In [1]:
import glob
import pandas as pd 
import numpy as np
import os
from sklearn.metrics import recall_score, precision_score, f1_score, accuracy_score, jaccard_score

# pandas maxcolumns
pd.set_option('display.max_columns', 500)
pd.set_option('display.max_rows', 500)

# We provide the minimal code to evaluate the CWRI results

In [5]:
# load answer sheet from google drive and place under data folder
answer_sheet = pd.read_csv('../data/answer_sheet.csv', index_col=0)
answer_sheet = answer_sheet.values.flatten()
print(answer_sheet)

[1 1 0 0 0 0 0 0 0 0 0 0 1 1 1 1 1 1 1 1 0 0 1 1 0 0 0 0 0 0 1 1 0 0 1 1 1
 1 1 1 0 0 0 0 1 1 0 0 0 0 1 1 1 1 0 0 1 1 1 1 0 0 0 0 0 0 1 1 0 0 1 1 1 1
 1 1 0 0 1 1 0 0 0 0 0 0 0 0 1 1 1 1 1 1 1 1 1 1 0 0]


# Random Evaluation

In [4]:
# generate random array filled with 1 or zero

recall_list = []
precision_list = []
f1_list = []
accuracy_list = []
jaccard_list = []

for i in range(1000):
    random_array = np.random.randint(2, size=answer_sheet.shape) # random array filled with 0 or 1. In practice, this would be the binarized output of class-wise importance from your model 
    recall = recall_score(answer_sheet, random_array)
    precision = precision_score(answer_sheet, random_array)
    f1 = f1_score(answer_sheet, random_array)
    accuracy = accuracy_score(answer_sheet, random_array)
    jaccard = jaccard_score(answer_sheet, random_array)

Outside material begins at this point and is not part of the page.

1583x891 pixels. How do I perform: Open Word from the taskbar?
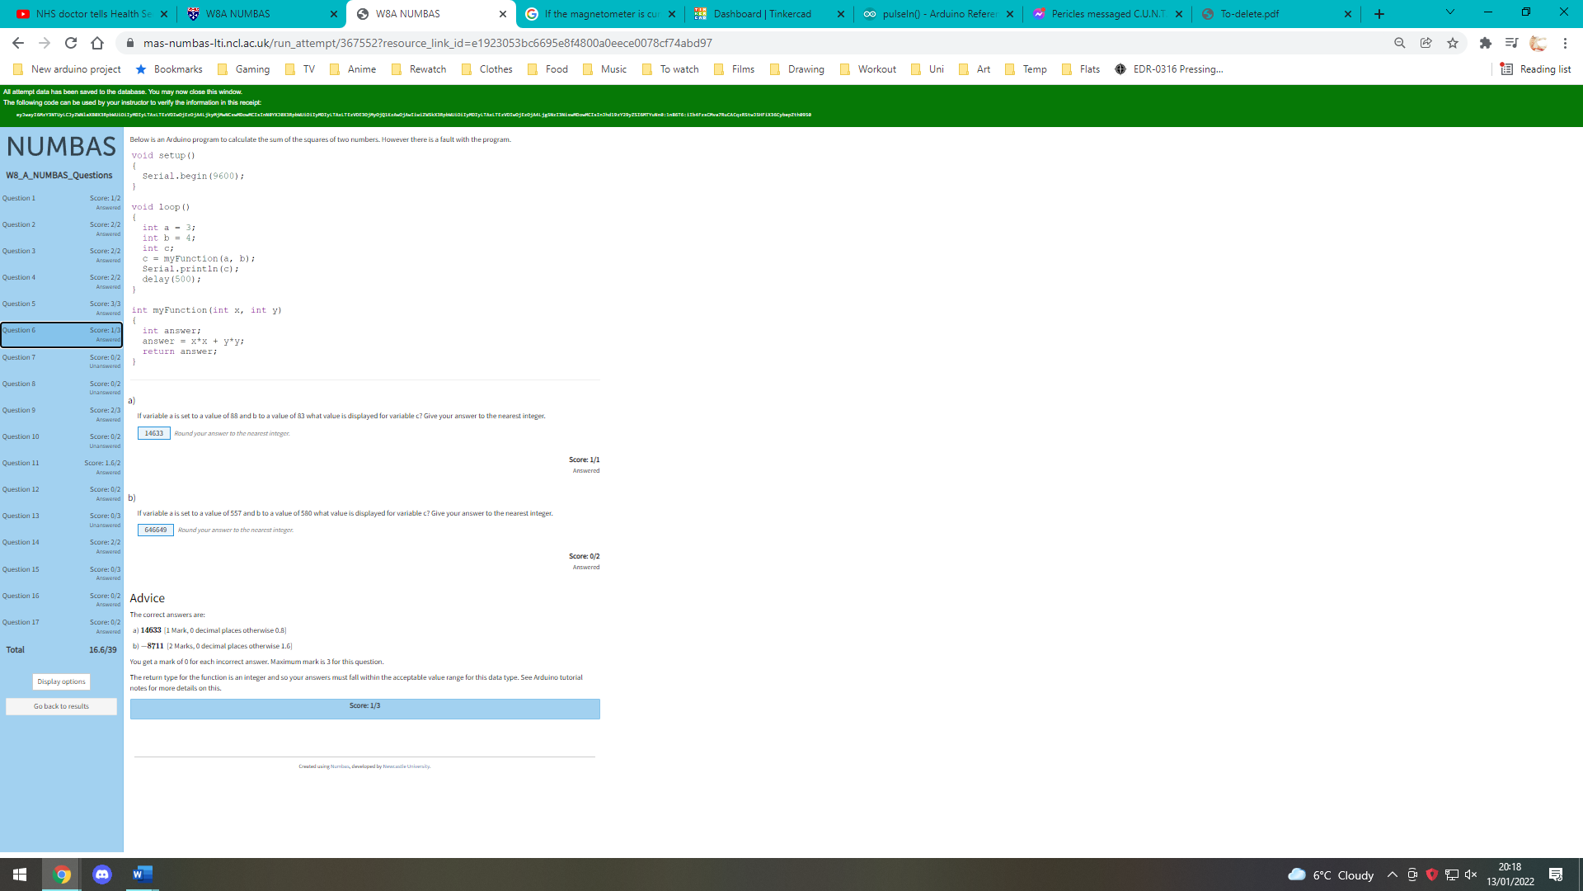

    recall_list.append(recall)
    precision_list.append(precision)
    f1_list.append(f1)
    accuracy_list.append(accuracy)
    jaccard_list.append(jaccard)
    

print(f"f1: {np.mean(f1_list):.3f} ± {np.std(f1_list):.3f}")
print(f"jaccard: {np.mean(jaccard_list):.3f} ± {np.std(jaccard_list):.3f}")
print(f"Interpret accuracy: {np.mean(accuracy_list):.3f} ± {np.std(accuracy_list):.3f}")
print(f"recall: {np.mean(recall_list):.3f} ± {np.std(recall_list):.3f}")
print(f"precision: {np.mean(precision_list):.3f} ± {np.std(precision_list):.3f}")


f1: 0.495 ± 0.058
jaccard: 0.331 ± 0.051
Interpret accuracy: 0.498 ± 0.052
recall: 0.494 ± 0.071
precision: 0.498 ± 0.053


In [6]:
# Calculate the same metrics with the reversed answer sheet
reversed_answer_sheet = 1 - answer_sheet
print(reversed_answer_sheet)

[0 0 1 1 1 1 1 1 1 1 1 1 0 0 0 0 0 0 0 0 1 1 0 0 1 1 1 1 1 1 0 0 1 1 0 0 0
 0 0 0 1 1 1 1 0 0 1 1 1 1 0 0 0 0 1 1 0 0 0 0 1 1 1 1 1 1 0 0 1 1 0 0 0 0
 0 0 1 1 0 0 1 1 1 1 1 1 1 1 0 0 0 0 0 0 0 0 0 0 1 1]


In [7]:
# generate random array filled with 1 or zero

recall_list = []
precision_list = []
f1_list = []
accuracy_list = []
jaccard_list = []

for i in range(1000):
    random_array = np.random.randint(2, size=reversed_answer_sheet.shape) # random array filled with 0 or 1. In practice, this would be the binarized output of class-wise importance from your model 
    recall = recall_score(reversed_answer_sheet, random_array)
    precision = precision_score(reversed_answer_sheet, random_array)
    f1 = f1_score(reversed_answer_sheet, random_array)
    accuracy = accuracy_score(reversed_answer_sheet, random_array)
    jaccard = jaccard_score(reversed_answer_sheet, random_array)

    recall_list.append(recall)
    precision_list.append(precision)
    f1_list.append(f1)
    accuracy_list.append(accuracy)
    jaccard_list.append(jaccard)
    

print(f"f1: {np.mean(f1_list):.3f} ± {np.std(f1_list):.3f}")
print(f"jaccard: {np.mean(jaccard_list):.3f} ± {np.std(jaccard_list):.3f}")
print(f"Interpret accuracy: {np.mean(accuracy_list):.3f} ± {np.std(accuracy_list):.3f}")
print(f"recall: {np.mean(recall_list):.3f} ± {np.std(recall_list):.3f}")
print(f"precision: {np.mean(precision_list):.3f} ± {np.std(precision_list):.3f}")


f1: 0.497 ± 0.057
jaccard: 0.332 ± 0.050
Interpret accuracy: 0.498 ± 0.050
recall: 0.499 ± 0.072
precision: 0.498 ± 0.051


### In our paper, we reported the result which yielded the highest f1 score

Please check our `Appendix E: Evaluation of CWRI Metrics` for further explanation.